SAN DIEGO–Parashat Shoftim contains the obtuse ritual of the eglah arufah (heifer whose neck was broken).

If a murder victim is found outside of one or more towns and the slayer is unknown, the residents of the town closest to the victim must take responsibility for their burial. Before doing so they must perform the ritual of the eglah arufah and make a declaration that they were not responsible for the murder. They take a heifer which has never been yoked, bring it down to wadi (dry river bed) that has never been tilled or sown, and break its neck.

A Kohein offers a blessing and then the elders of the town wash their hands over the heifer and declare: “Our hands did not shed this blood, nor did our eyes see it done. Absolve, O Lord, Your people Israel who you redeemed and do not let guilt of the blood of the innocent remain among Your people Israel.” (Deut. 21:7)

The ritual of “heifer whose neck was broken” is strange and the rabbis classified it as a law which lacks rational explanation; it is performed only because God says so. Some of the symbolism, however, is obvious-such as the innocent elders “washing their hands” of guilt after the murder.

Their declaration is nevertheless strange. Why should the elders of the town, who are obviously innocent, have to swear they were not involved? The Talmud explains that the elders were not declaring their own innocence, but that they did not permit lawlessness and violence that lead to murder to flourish in their towns.

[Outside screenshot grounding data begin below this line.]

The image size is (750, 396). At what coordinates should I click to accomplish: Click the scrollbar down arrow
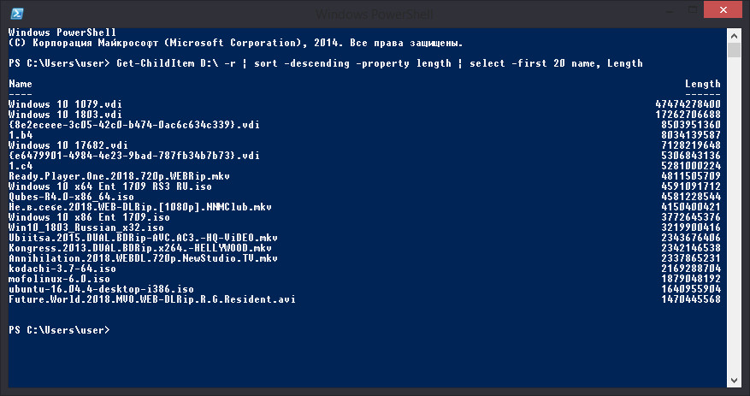pyautogui.click(x=734, y=381)
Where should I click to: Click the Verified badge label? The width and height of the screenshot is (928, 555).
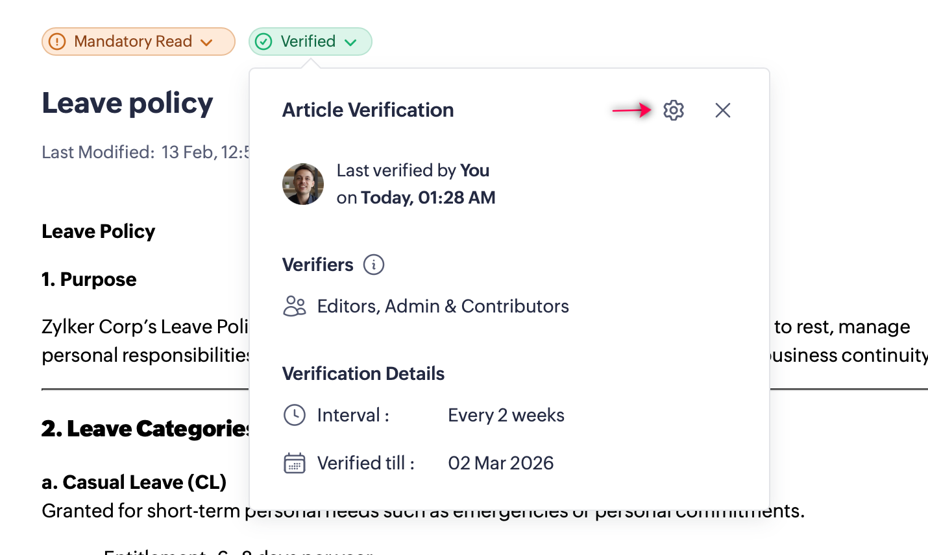coord(308,41)
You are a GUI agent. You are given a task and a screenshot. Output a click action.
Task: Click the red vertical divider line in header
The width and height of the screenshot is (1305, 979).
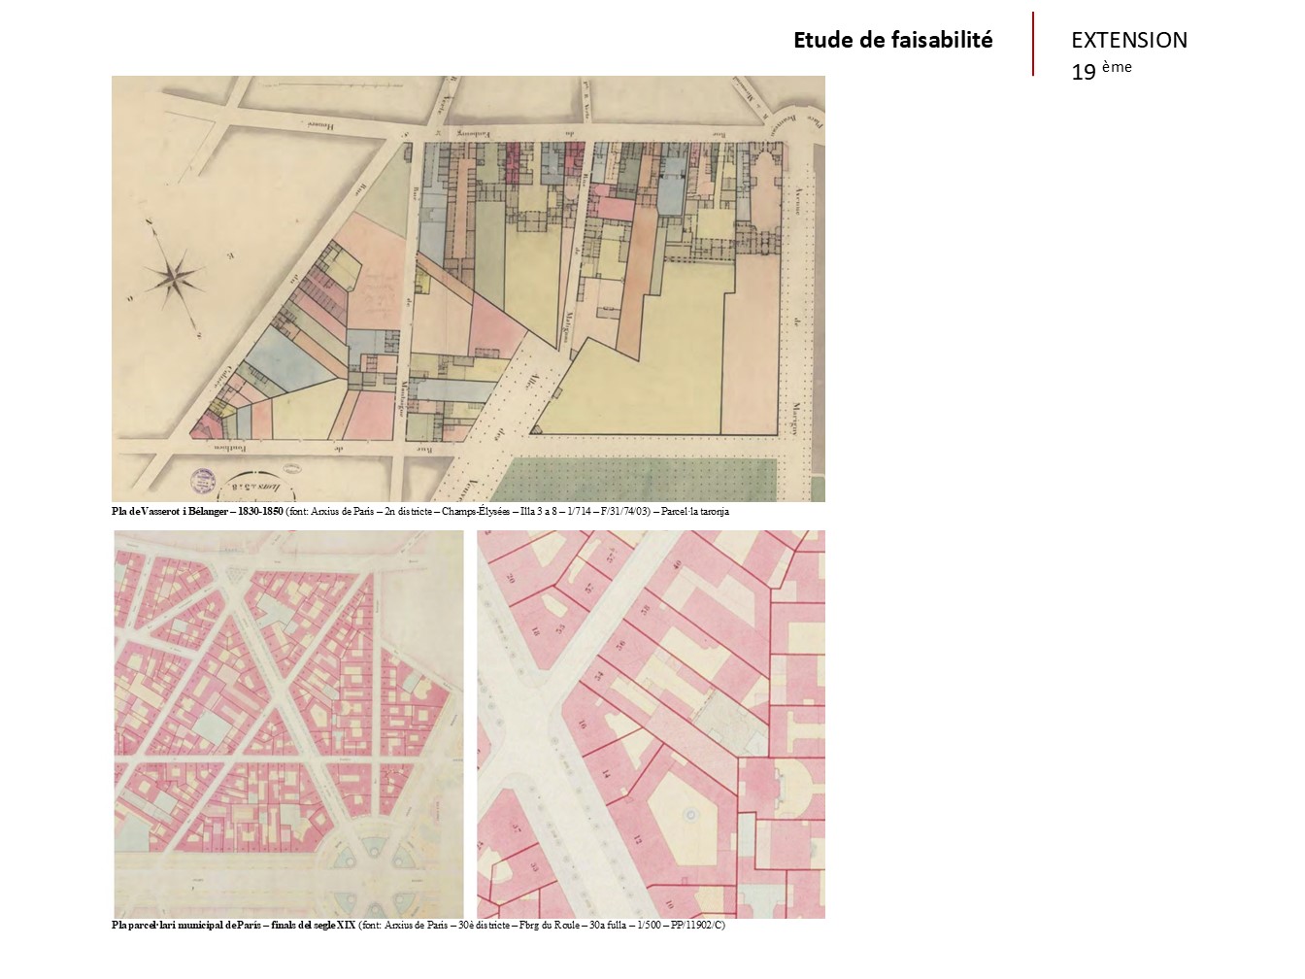click(1033, 44)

The Midrash adds: “in our community, no poor person goes unaided to the point of being driven to a life of crime.” (Etz Hayim, p. 1105)

What the rabbis were teaching us is, that while it is obviously forbidden to commit murder, it is also our responsibility to prevent murder and acts of violence from occurring in our society. We are our brothers’ and sisters’ keepers. We prevent acts of violence by making every effort to insure that those around us are treated justly and equitably, and that poverty and need do not propel people to a life of crime.

When we see injustice and violence we may not just wash our hands of responsibility and walk away. We are obligated to work together to eliminate the causes, attitudes, and lifestyle which lead to a life of hatred and violence.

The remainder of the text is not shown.